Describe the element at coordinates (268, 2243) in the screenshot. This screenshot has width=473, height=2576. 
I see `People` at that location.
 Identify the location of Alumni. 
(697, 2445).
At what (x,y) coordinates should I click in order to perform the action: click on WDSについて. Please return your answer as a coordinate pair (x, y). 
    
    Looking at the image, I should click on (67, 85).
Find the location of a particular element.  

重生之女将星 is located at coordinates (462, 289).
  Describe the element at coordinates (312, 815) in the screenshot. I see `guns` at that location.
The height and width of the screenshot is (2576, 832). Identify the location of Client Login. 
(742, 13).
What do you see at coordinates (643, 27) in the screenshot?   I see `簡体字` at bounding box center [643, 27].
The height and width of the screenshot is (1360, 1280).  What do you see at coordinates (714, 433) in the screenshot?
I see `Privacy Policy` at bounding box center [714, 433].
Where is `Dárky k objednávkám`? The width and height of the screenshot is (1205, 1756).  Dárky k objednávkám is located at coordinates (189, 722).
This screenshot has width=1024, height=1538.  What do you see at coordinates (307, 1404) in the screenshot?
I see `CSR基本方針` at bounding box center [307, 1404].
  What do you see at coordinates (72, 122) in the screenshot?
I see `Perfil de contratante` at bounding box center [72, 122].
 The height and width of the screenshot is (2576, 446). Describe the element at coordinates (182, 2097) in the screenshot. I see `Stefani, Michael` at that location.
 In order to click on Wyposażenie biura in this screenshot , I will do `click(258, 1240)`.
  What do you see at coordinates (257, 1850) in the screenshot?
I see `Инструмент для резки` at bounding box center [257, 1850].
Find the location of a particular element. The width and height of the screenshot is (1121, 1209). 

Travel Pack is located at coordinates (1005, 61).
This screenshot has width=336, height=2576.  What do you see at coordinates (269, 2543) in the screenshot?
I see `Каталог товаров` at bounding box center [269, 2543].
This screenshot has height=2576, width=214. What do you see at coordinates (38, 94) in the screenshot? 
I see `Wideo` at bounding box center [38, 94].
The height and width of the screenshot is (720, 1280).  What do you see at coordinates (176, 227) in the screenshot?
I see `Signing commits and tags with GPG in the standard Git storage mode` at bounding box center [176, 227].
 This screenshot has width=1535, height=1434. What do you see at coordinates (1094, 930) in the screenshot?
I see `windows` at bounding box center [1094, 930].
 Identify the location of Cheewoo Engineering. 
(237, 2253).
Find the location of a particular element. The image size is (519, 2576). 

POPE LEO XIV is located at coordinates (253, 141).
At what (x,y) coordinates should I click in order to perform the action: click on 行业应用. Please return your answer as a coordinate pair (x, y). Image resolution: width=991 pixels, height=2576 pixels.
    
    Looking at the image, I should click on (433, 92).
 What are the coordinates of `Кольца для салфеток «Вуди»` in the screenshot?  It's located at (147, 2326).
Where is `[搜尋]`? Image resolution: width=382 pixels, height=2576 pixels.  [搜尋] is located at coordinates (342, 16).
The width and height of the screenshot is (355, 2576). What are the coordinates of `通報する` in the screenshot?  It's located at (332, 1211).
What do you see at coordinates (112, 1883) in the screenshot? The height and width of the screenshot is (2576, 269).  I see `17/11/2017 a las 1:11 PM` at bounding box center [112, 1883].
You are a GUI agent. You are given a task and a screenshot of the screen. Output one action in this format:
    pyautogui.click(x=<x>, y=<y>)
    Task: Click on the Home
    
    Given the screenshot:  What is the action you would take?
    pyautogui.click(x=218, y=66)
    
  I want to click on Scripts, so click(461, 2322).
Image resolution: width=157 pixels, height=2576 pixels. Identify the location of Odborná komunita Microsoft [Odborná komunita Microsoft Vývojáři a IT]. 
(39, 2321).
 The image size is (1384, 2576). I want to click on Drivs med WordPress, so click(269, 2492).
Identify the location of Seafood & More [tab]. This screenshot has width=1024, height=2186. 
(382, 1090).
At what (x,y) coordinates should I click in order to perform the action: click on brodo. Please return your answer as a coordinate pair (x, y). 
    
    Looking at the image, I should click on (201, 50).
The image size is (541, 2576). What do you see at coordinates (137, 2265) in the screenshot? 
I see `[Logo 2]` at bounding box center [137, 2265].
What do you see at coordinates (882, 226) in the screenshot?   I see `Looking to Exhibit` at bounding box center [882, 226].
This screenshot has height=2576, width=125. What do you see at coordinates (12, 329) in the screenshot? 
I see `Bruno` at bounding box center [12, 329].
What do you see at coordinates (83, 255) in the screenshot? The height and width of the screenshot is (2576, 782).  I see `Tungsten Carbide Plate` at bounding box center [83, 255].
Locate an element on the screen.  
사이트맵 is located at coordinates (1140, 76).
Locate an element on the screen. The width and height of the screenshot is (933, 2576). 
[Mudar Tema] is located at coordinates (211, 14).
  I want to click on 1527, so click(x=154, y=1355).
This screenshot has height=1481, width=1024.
★ ★ ★ ★ ★ ★ ★
What is needed ▸
Copy the records above word for word, keeping every line as it appears.

Final result ▸
Describe the element at coordinates (268, 2243) in the screenshot. This screenshot has width=473, height=2576. 
I see `People` at that location.
 Identify the location of Alumni. 
(697, 2445).
At what (x,y) coordinates should I click in order to perform the action: click on WDSについて. Please return your answer as a coordinate pair (x, y). 
    
    Looking at the image, I should click on (67, 85).
Find the location of a particular element.  

重生之女将星 is located at coordinates (462, 289).
  Describe the element at coordinates (312, 815) in the screenshot. I see `guns` at that location.
The height and width of the screenshot is (2576, 832). Identify the location of Client Login. 
(742, 13).
What do you see at coordinates (643, 27) in the screenshot?   I see `簡体字` at bounding box center [643, 27].
The height and width of the screenshot is (1360, 1280).  What do you see at coordinates (714, 433) in the screenshot?
I see `Privacy Policy` at bounding box center [714, 433].
Where is `Dárky k objednávkám`? The width and height of the screenshot is (1205, 1756).  Dárky k objednávkám is located at coordinates (189, 722).
This screenshot has width=1024, height=1538.  What do you see at coordinates (307, 1404) in the screenshot?
I see `CSR基本方針` at bounding box center [307, 1404].
  What do you see at coordinates (72, 122) in the screenshot?
I see `Perfil de contratante` at bounding box center [72, 122].
 The height and width of the screenshot is (2576, 446). Describe the element at coordinates (182, 2097) in the screenshot. I see `Stefani, Michael` at that location.
 In order to click on Wyposażenie biura in this screenshot , I will do `click(258, 1240)`.
  What do you see at coordinates (257, 1850) in the screenshot?
I see `Инструмент для резки` at bounding box center [257, 1850].
Find the location of a particular element. The width and height of the screenshot is (1121, 1209). 

Travel Pack is located at coordinates (1005, 61).
This screenshot has width=336, height=2576.  What do you see at coordinates (269, 2543) in the screenshot?
I see `Каталог товаров` at bounding box center [269, 2543].
This screenshot has height=2576, width=214. What do you see at coordinates (38, 94) in the screenshot? 
I see `Wideo` at bounding box center [38, 94].
The height and width of the screenshot is (720, 1280).  What do you see at coordinates (176, 227) in the screenshot?
I see `Signing commits and tags with GPG in the standard Git storage mode` at bounding box center [176, 227].
 This screenshot has width=1535, height=1434. What do you see at coordinates (1094, 930) in the screenshot?
I see `windows` at bounding box center [1094, 930].
 Identify the location of Cheewoo Engineering. 
(237, 2253).
Find the location of a particular element. The image size is (519, 2576). 

POPE LEO XIV is located at coordinates (253, 141).
At what (x,y) coordinates should I click in order to perform the action: click on 行业应用. Please return your answer as a coordinate pair (x, y). Image resolution: width=991 pixels, height=2576 pixels.
    
    Looking at the image, I should click on (433, 92).
 What are the coordinates of `Кольца для салфеток «Вуди»` in the screenshot?  It's located at (147, 2326).
Where is `[搜尋]`? Image resolution: width=382 pixels, height=2576 pixels.  [搜尋] is located at coordinates (342, 16).
The width and height of the screenshot is (355, 2576). What are the coordinates of `通報する` in the screenshot?  It's located at (332, 1211).
What do you see at coordinates (112, 1883) in the screenshot? The height and width of the screenshot is (2576, 269).  I see `17/11/2017 a las 1:11 PM` at bounding box center [112, 1883].
You are a GUI agent. You are given a task and a screenshot of the screen. Output one action in this format:
    pyautogui.click(x=<x>, y=<y>)
    Task: Click on the Home
    
    Given the screenshot:  What is the action you would take?
    pyautogui.click(x=218, y=66)
    
  I want to click on Scripts, so click(461, 2322).
Image resolution: width=157 pixels, height=2576 pixels. Identify the location of Odborná komunita Microsoft [Odborná komunita Microsoft Vývojáři a IT]. 
(39, 2321).
 The image size is (1384, 2576). I want to click on Drivs med WordPress, so click(269, 2492).
Identify the location of Seafood & More [tab]. This screenshot has width=1024, height=2186. 
(382, 1090).
At what (x,y) coordinates should I click in order to perform the action: click on brodo. Please return your answer as a coordinate pair (x, y). 
    
    Looking at the image, I should click on (201, 50).
The image size is (541, 2576). What do you see at coordinates (137, 2265) in the screenshot? 
I see `[Logo 2]` at bounding box center [137, 2265].
What do you see at coordinates (882, 226) in the screenshot?   I see `Looking to Exhibit` at bounding box center [882, 226].
This screenshot has height=2576, width=125. What do you see at coordinates (12, 329) in the screenshot? 
I see `Bruno` at bounding box center [12, 329].
What do you see at coordinates (83, 255) in the screenshot? The height and width of the screenshot is (2576, 782).  I see `Tungsten Carbide Plate` at bounding box center [83, 255].
Locate an element on the screen.  
사이트맵 is located at coordinates (1140, 76).
Locate an element on the screen. The width and height of the screenshot is (933, 2576). 
[Mudar Tema] is located at coordinates (211, 14).
  I want to click on 1527, so click(x=154, y=1355).
This screenshot has height=1481, width=1024.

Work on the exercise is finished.